せっかくこれから【黒渦】を使って、色々試す予定だったのに・・・・
「ちぃっ!」
ワタシは舌打ちしながらも、その黒渦を跡形もなく消した。【黒渦】を見られて、騒がれるのも面倒だしね。
黒渦は一度創ってしまえば、いつでもどこでも、出し入れが可能なのだ。創る時の消費は大きいが、それを差し引きしても、便利なことこの上ない魔法だ。
「こらペトラ! マヤは1人になりたいそうだから、そっとしておいてやれ!」
そんなペトラちゃんを、ヴィルおじさんが引き止め、注意する。
「でも石の家見たいもん!」
この小屋の外見は確かに石の家だ。この小屋の材料は土だが、ここらの土は固めると白く変色するし、この家が石のように見えるのは仕方がない。

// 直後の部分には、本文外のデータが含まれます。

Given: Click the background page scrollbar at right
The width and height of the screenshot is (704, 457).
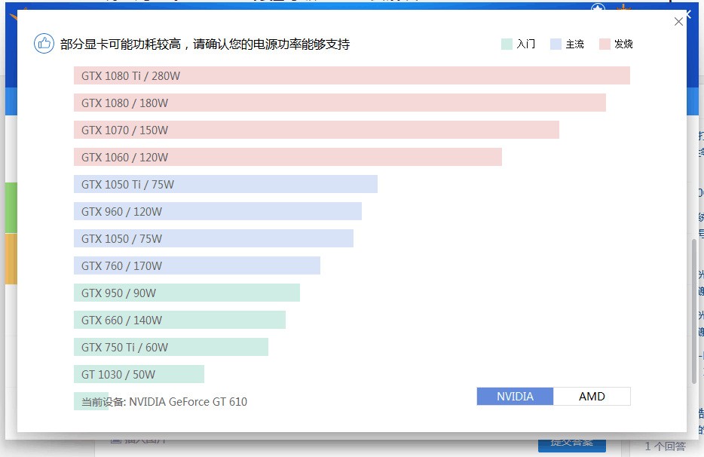Looking at the screenshot, I should pyautogui.click(x=694, y=311).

ここらでは木造のあばら屋が一般的なので、ペトラちゃんにとっては珍しいのだろう。
「悩み事も解決しましたし・・・少しぐらいなら構いませんよ」
ワタシは小屋のドアを開けると、外でもめる2人にそう声を掛けた。
「やったあ~! それじゃあ中も見せて!」
「こらぁ! ペトラ~!」
ワタシが許可を出すと、ペトラちゃんは遠慮なしに、小屋の中に駆け込んできた。
「ペトラもここでねる~」
そしてついにはそんなことを言いだした。
「こらぁ! 少しは遠慮なさいペトラ!」
「やあ! だってうち隙間風が多くて寒いんだもん!」
なるほど。それは切実な問題だな。
「わ、わかりました。その隙間風については、ワタシがなんとかしましょう・・・・」
この後ワタシはヴィルおじさんの家に再び戻り、家の修繕作業に、取り掛かることになった。まあ【操土】を使って、土で壁に出来た隙間を埋めていくだけだから、ちゃっちゃと済ませてしまったがね。